The secret to man's intelligence? POTATOES enabled larger brains - jdnier
http://www.dailymail.co.uk/sciencetech/article-3189454/The-secret-man-s-intelligence-POTATOES-Humans-evolved-large-brains-ancestors-ate-starchy-carbohydrates.html

======
DrScump
Wow, this is sloppy journalism. Ar drallison points out, potatoes (any
subspecies) were unknown to the Old World altogether. The article makes
_multiple_ references specific to potatoes ("It has been argued that an
increase in meat consumption could have triggered the increase in size, but
now scientists believe that we may have another food to thank: the humble
potato.", and "They say starches would have been readily available to
ancestral human populations in the form of potatoes", which is _categorically
false_

The article implies that dietary glucose is necessary for survival, let alone
optimal brain development. Neither is true, as anybody who has eaten a
ketogenic diet (like me) can affirm. Although some organs need glucose (the
brain is _not_ one of them!), the body can make all it needs from protein.

Agriculture only goes back 15,000 years or so, which is a blip in evolutionary
terms. There is no indication of timeframe of the amylase adaptations,

The study is here:
[http://www.jstor.org/stable/10.1086/682587](http://www.jstor.org/stable/10.1086/682587)

The abstract makes some similar claims about the _need_ for dietary
carbohydrate, citing a 27-year-old paper, which is simply incorrect.

------
drallison
The starchy carbohydrates were probably not potatoes which are a new world
plant and domesticated fairly recently.
[https://en.wikipedia.org/wiki/Potato](https://en.wikipedia.org/wiki/Potato).

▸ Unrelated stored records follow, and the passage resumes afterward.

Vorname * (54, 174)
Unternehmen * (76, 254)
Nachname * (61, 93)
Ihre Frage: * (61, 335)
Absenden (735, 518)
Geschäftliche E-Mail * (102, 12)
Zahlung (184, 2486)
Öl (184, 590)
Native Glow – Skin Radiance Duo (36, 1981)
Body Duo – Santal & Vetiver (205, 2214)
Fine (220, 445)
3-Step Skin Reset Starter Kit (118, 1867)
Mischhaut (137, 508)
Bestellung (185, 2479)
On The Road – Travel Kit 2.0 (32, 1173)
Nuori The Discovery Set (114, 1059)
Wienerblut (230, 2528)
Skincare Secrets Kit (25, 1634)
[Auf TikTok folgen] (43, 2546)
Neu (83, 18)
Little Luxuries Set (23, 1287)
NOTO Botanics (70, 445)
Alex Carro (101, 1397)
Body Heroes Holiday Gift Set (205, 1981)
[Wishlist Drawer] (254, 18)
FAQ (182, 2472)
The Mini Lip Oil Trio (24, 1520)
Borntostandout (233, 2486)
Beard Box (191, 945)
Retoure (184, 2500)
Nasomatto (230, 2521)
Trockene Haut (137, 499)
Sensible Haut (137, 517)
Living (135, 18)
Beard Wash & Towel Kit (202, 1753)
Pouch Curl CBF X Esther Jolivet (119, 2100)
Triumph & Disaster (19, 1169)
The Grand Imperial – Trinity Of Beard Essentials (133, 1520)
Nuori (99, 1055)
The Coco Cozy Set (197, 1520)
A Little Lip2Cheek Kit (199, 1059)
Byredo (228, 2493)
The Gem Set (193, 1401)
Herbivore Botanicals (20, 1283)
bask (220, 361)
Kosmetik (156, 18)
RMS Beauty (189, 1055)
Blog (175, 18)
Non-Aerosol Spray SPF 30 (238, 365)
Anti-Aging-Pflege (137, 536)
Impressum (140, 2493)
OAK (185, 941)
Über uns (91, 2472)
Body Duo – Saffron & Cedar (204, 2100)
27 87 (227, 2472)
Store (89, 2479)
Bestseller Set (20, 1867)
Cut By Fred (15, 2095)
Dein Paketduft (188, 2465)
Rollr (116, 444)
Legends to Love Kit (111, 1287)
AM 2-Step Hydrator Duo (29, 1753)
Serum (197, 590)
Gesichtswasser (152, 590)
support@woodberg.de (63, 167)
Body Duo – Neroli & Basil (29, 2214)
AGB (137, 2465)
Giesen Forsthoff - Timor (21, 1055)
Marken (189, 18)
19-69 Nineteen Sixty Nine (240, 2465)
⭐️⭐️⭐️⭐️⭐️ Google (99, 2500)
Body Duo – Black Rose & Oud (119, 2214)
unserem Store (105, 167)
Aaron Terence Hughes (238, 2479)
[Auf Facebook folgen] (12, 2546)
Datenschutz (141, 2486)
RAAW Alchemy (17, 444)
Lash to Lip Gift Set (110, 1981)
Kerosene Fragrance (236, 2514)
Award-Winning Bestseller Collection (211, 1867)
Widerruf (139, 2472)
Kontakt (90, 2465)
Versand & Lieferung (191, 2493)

The article states: "Dr Karen Hardy and her team at the Autonomous University
of Barcelona say that there are five crucial reasons why a starch-rich diet
was critical in human development." That suggests that the key is "a starch
rich diet" rather than potatoes that enabled larger brains. It would be
interesting to know where the starches came from, given that potatoes are not
an option.

------
jdnier
Full subtitle: "POTATOES: Humans evolved large brains because our ancestors
ate starchy carbohydrates"

Our saliva suggests improved carbohydrate digestion: "...humans possess six
salivary amylase genes, while other primates just have two, increasing the
ability to digest starch. ...after cooking became widespread and the salivary
amylase genes multiplied, this increased the availability of dietary glucose
to the brain and foetus which, in turn, allowed the acceleration in brain size
which occurred from around 800,000 years ago onwards."